Mordecai appealed to Esther, who could speak to the king directly. But she was afraid. If someone entered into the king’s presence without being called, the king could kill them. If the king held out the golden scepter, then they could live. She told Mordecai, through her servant, that she could not do this.

Mordecai responded: perhaps you came to the court for just such a time as this.

Then have everyone, all the Jews, fast for three days, she said.

She didn’t have to. But on the third day she put on her royal robes and went in to the king. When he saw her he held out his scepter to her. “What is your request?” he asked. “Even unto half of my kingdom.”

“Come to a banquet I will hold in your honor,” she said, “with Haman.”

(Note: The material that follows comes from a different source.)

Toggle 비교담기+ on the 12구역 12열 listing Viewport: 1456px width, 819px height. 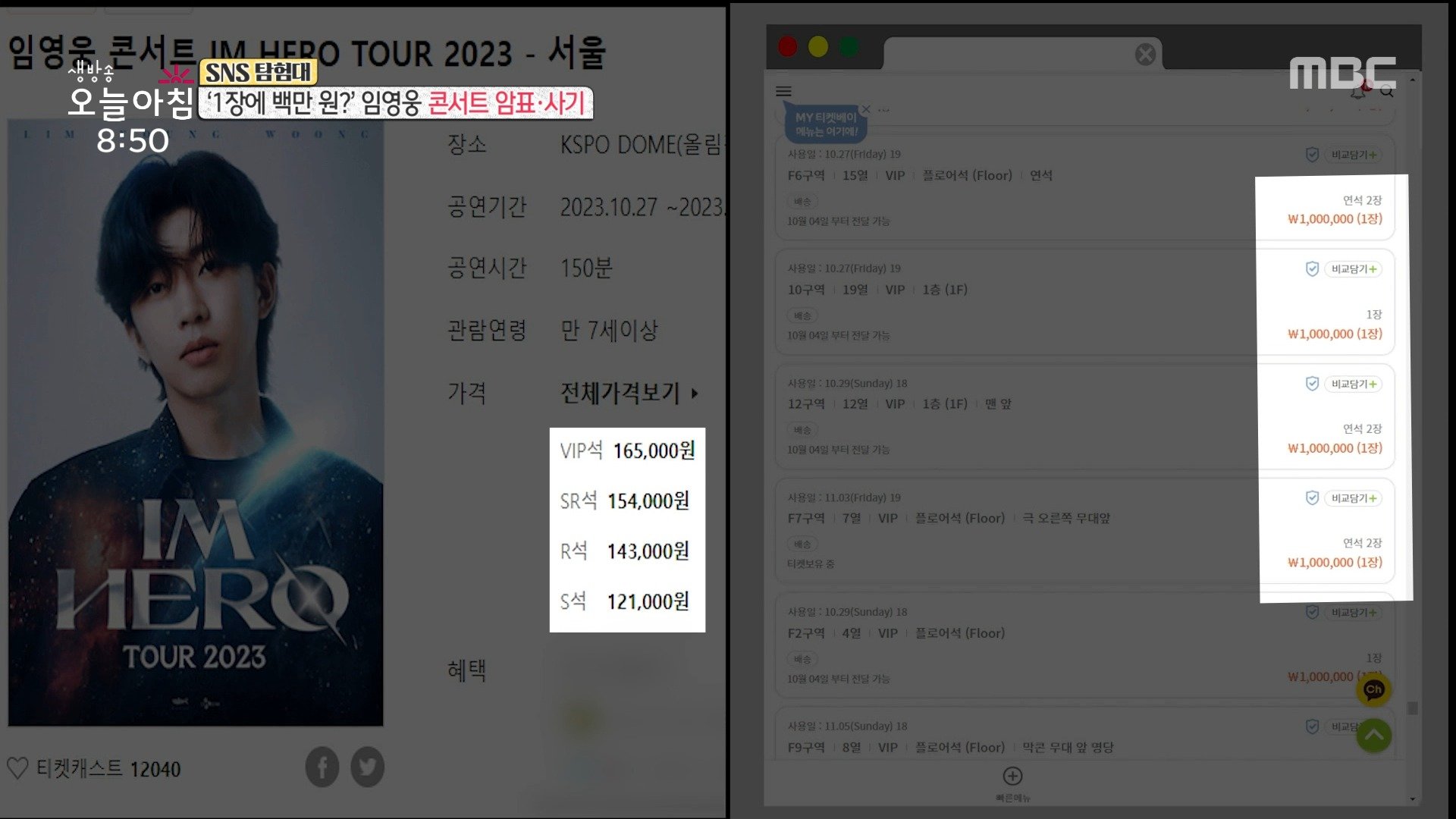tap(1354, 384)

Haman was quite pleased with himself for this invitation. He thought he was very special. And so the king and Haman came to the banquet. And after drinking much wine, the king said, “What is your request? Even up to half my kingdom I will grant it.”

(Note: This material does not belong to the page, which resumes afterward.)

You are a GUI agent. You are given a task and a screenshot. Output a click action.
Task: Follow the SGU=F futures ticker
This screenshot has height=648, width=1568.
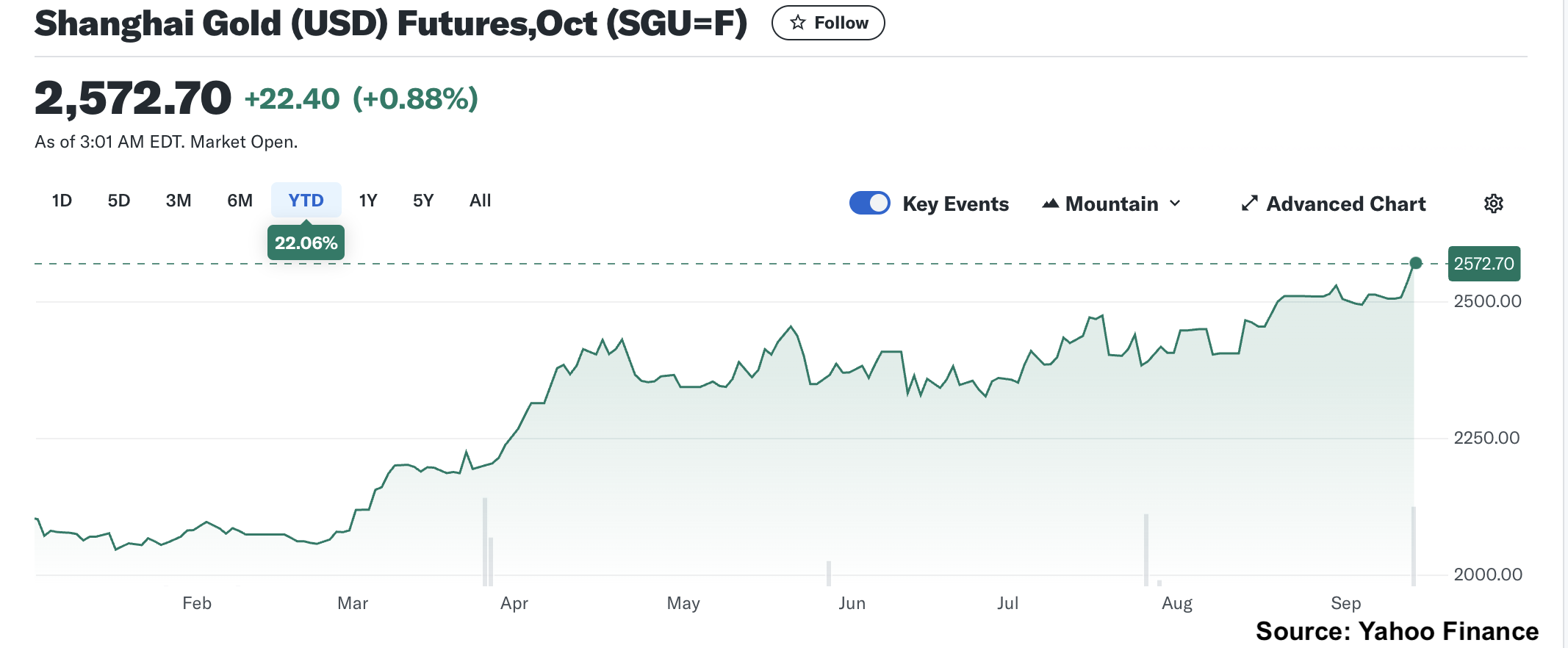tap(828, 23)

“Come again tomorrow night to another banquet, both of you.” And so they did.

That night, after much drinking, the king again asked Esther her request. She replied, “If I have won your favor, give me my life and the lives of my people. We are going to be destroyed, and no one can compensate such damage to the king.”

The king was outraged! Who would do such a thing? Esther responded, “Haman!”

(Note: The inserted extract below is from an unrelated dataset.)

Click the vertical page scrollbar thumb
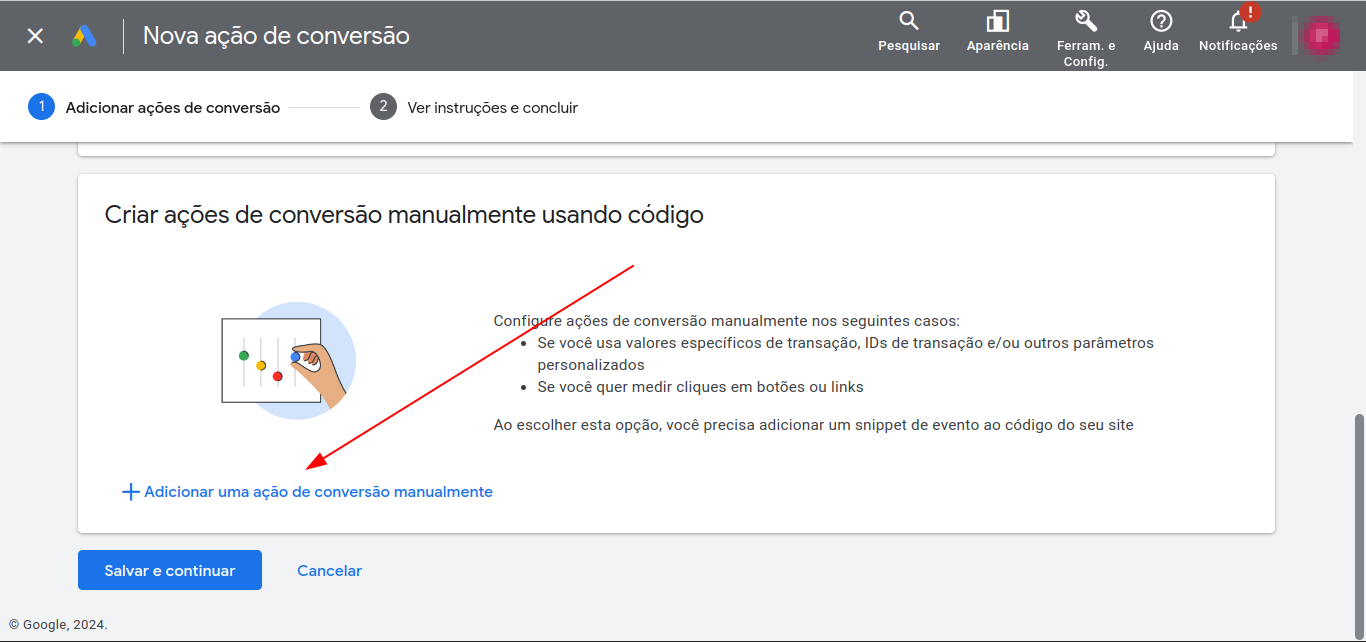Screen dimensions: 1366x642 pos(1358,520)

For some reason the king stepped out of the room for a moment at this point, and Haman was terrified and threw himself on Esther, pleading mercy. When the king walked in again he thought Haman was attacking Esther, so he ordered him killed, hung on the very gallows Haman had built for Mordecai.

And after some difficult legal complications, a decree went out to save the Jews. And to celebrate this event the Jews hold a feast day called Purim.

She didn’t have to. She might have been safe, being quiet. She didn’t have to, but she did. Esther said something.

You know, there is a lot of question about why Esther is in the Bible at all. There is fasting, but no praying. There are Jews, but no God. It doesn’t seem to have a purpose except to explain the feast of Purim.

But the entire Bible holds statements of justice. The entire Bible, Hebrew scripture and New Testament, all tell stories and have words calling us to speak and act out for the lost and forsaken. “Justice” occurs 163 times in the Bible, fifteen times less than the word “hope.” Esther is about justice for a people being destroyed. Esther didn’t have to say anything, but she did.

In our Covenant Discipleship group we talk every week about how to do works of justice. Compassion is so much easier - it can be gentle, quiet, and personal. But justice seems to require more effort. It seems to involve more risk. If we speak up - we aren’t likely to be killed, but it feels a little dicey. People might have ideas about us. We might be written up on some list. It might require some time and money from us. People might argue with us.
We don’t have to.

We don’t have to. We don’t have to speak out against the annihilation of the people of Darfur, we don’t have to talk about the violence against the civilians of Colombia, we don’t have to ask why there are so many homeless children in Minnesota. We don’t have to.

We don’t have to. But perhaps, just perhaps, we have been put in the place we are, the very spot we are, for just such a time as this.